2 - Kronologi Versi Dia

359 36 2
                                    


Jika kata orang, hidup adalah pilihan, itu belum bisa berlaku bagi gue. Karena, in fact for me, saat ini gue nggak bisa milih bagaimana kehidupan gue dalam perihal rumah tangga.

So, kalau menurut gue yang melihat keadaan saat ini, hidup itu ketentuan dan ketetapan. Mau enggak mau, terima enggak terima, gue harus menerima dan menjalaninya. Tinggal bagaimana gue menyikapi kehidupan yang belum datang, 'kan?

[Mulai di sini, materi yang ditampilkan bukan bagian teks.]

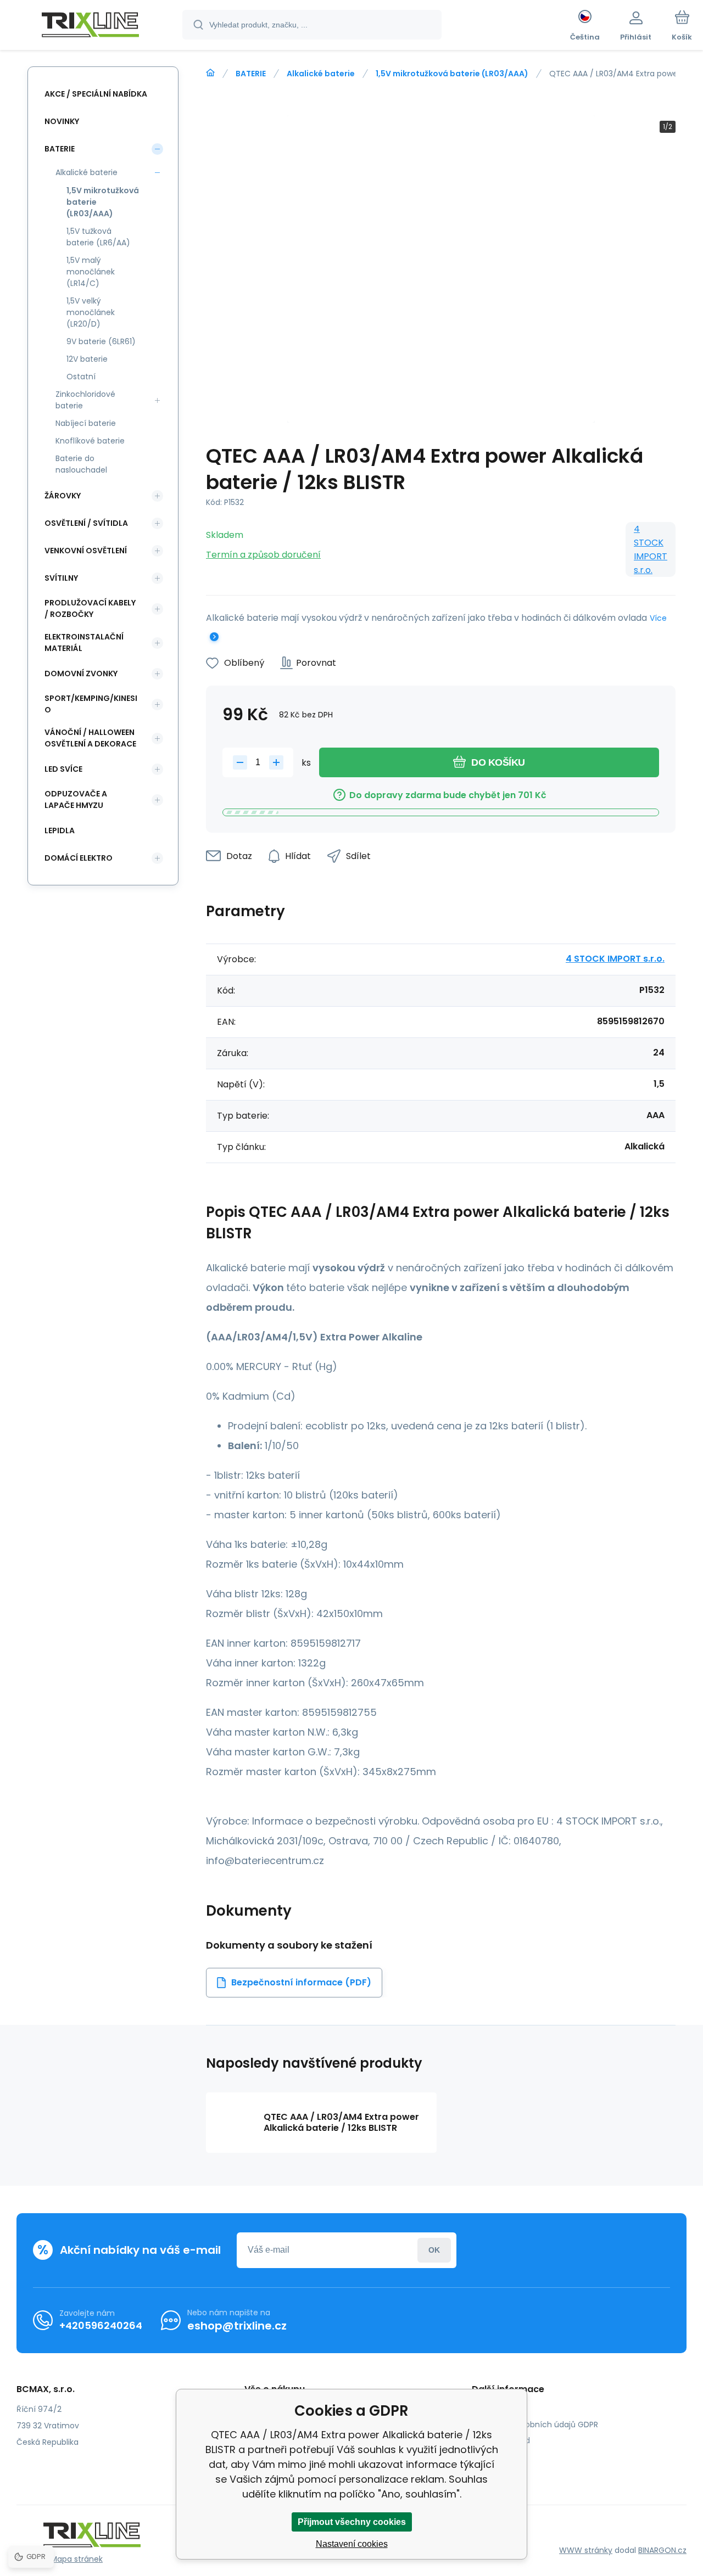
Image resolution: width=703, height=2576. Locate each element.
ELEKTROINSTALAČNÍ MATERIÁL (84, 642)
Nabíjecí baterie (85, 423)
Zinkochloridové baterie (85, 400)
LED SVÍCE (63, 769)
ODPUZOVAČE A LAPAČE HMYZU (75, 799)
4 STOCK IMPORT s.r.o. (650, 549)
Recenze (496, 2456)
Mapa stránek (77, 2558)
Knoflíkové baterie (90, 440)
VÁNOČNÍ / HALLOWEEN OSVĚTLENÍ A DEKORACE (90, 738)
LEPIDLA (59, 830)
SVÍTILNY (61, 578)
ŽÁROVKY (62, 495)
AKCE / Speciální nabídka (95, 93)
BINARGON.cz (662, 2550)
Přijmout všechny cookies (352, 2522)
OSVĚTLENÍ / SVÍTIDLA (86, 523)
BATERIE (251, 73)
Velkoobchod (505, 2440)
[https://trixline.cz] (210, 73)
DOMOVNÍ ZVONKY (81, 673)
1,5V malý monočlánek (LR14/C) (90, 272)
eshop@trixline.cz (237, 2325)
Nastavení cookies (352, 2544)
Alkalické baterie (321, 73)
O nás (491, 2408)
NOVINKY (61, 121)
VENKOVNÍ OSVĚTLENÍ (85, 550)
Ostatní (81, 376)
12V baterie (87, 358)
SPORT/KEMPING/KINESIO (90, 704)
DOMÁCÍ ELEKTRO (78, 857)
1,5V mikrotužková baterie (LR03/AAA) (452, 73)
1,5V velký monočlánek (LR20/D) (90, 312)
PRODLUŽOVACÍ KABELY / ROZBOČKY (90, 608)
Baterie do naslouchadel (81, 464)
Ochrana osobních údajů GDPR (539, 2424)
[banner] (90, 26)
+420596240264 (100, 2325)
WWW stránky (585, 2550)
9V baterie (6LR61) (101, 341)
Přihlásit (434, 2250)
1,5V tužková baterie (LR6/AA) (98, 237)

Serius, lho, gue masih belum terima dituduh melakukan hal mesum di kontrakan gue semalam. Dan gue masih belum sepenuhnya terima kalau laki-laki asing yang gue tahu namanya adalah Rinaldy Adhyaksa ini suami gue, yang notabene adalah seorang yang akan menghabiskan sisa hidupnya sama gue selamanya.

Ini hari Minggu. Yang tadinya menjadi hari tenang buat mahasiswa kayak gue, sekarang berbalik jadi hari paling awkward. Setidaknya selama dua puluh tahun gue hidup.

"Adhis, kamu masih belum mau bangun?" Suara itu. Suara yang masih asing di telinga gue, terdengar mengudara.

Dari balik selimut tebal gue mencoba melihat sosoknya, si pemilik suara dalam, rendah, dan lembut secara bersamaan.

"Adhis?" panggilnya, tanpa embel-embel 'Mbak' seperti sebelumnya.

Sekarang gue masih malas-malasan bergelung di balik selimut meskipun sudah bangun sedari tadi. Sementara dia sudah tampak segar meski dalam balutan outfit kasual. Ya, penampilan biasa. Namun, entah kenapa terlihat luar biasa karena sosoknya.

Gue selalu menjaga penampilan. Menampakkan visual acak-acakan-apalagi penampilan muka bantal-adalah bukan gaya gue banget, bahkan enggak ada di kamus hidup gue.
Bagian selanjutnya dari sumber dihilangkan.